I typically use my crystal ball to gaze into the future of my hometown baseball teams, the White Sox and the Cubs, but this spring, I thought I could use it for something less predictable—namely, the impact of healthcare reform on peer review. In general, the potential affect of the recently passed legislation on our social and economic systems has sparked a debate unlike few other subjects in recent memory. While I did not expect my crystal ball to give me all the answers, I did hope that it might shed some light on the area in which do much of my work: peer review.

As we all try to sort through the rhetoric and realities of this new bill, a couple of themes emerge that would affect how healthcare is evaluated and who gets to evaluate it:

  • The majority of our healthcare reimbursement system will remain in the private sector. 
  • With the expansion of Medicaid and maintenance of Medicare, there'll still be a significant public component.
  • To make any of these changes happen, healthcare costs need to be reduced.
  • Regulators will increasingly scrutinize healthcare outcomes in an effort to prove that the cost justifies the result

How will these themes affect peer review? Healthcare providers will continue to be reimbursed by the private sector and the public sector. The private sector evaluates appropriateness of care through the preauthorization process and increased scrutiny of individual services provided, using denials as the primary tool. The public sector (Medicare and Medicaid) rely largely on retrospective review and overall patterns, using audits and penalties as a primary tool.

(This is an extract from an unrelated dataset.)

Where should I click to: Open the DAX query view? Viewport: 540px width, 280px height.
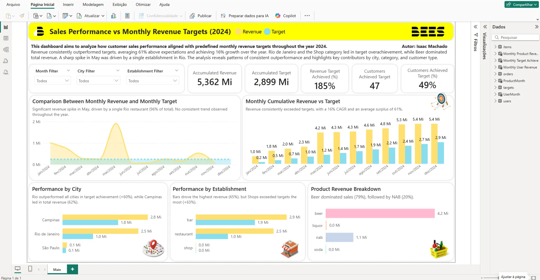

Both public and private systems also are moving into pay-for-performance models based on patient outcomes. Pay-for-performance models encourage healthcare providers to perform patient care processes reliably (think core measures) and achieve better-than-expected outcomes for similar types of patients.

Where does peer review enter into the equation? My crystal ball says:

  • Payors will more heavily scrutinize healthcare providers based on indications for procedures and treatments, not just adverse outcomes. 
  • Healthcare providers will need to be more aware of the guidelines or standards payers are using and consider them in the evaluation of physician care. 
  • Healthcare providers will need to more proactively measure their compliance with payers. 
  • Physicians will need to comply with evidence-based medicine through rate measures of key processes. 
  • In relation to outcomes, healthcare providers will need to be willing to look more deeply into improvement opportunities rather than automatically accepting adverse results as simply due to patient factors.

Why should medical staffs take on this burden? There is no question that external reviewers will be increasingly involved in evaluating physician care. Many of these systems rely on computer algorithms and non-physician reviewers using predetermined guidelines. However, to the extent that we create strong internal peer review systems that identify physician improvement opportunities early on, we will do a service to our medical staff members by preventing them from falling into patterns that would be identified by external sources. If we are more proactive in our evaluation and improvement activities, we will spend less time reacting to the findings of the extra forces around us.

I also see the potential for a judicious increase in hospital-requested external peer review to help medical staffs deal with those peer review issues that the internal systems struggle with, such as conflict of interest and lack of expertise. Also, as patterns of care come under greater scrutiny through Recovery Audit Contractor (RAC) audits, proactive external assessment for appropriateness will help identify patterns earlier and prevent potential penalties.

My crystal ball says that peer review does not need to change fundamentally. It just needs to step up to the plate and be sure it gets the job done. And if it does, the cost-quality equation will justify the need for staff and information system support that the medical staff requires to do the job well.

Robert Marder, MD, CMSL, is the vice president of The Greeley Company, a division of HCPro, Inc. in Marblehead, MA.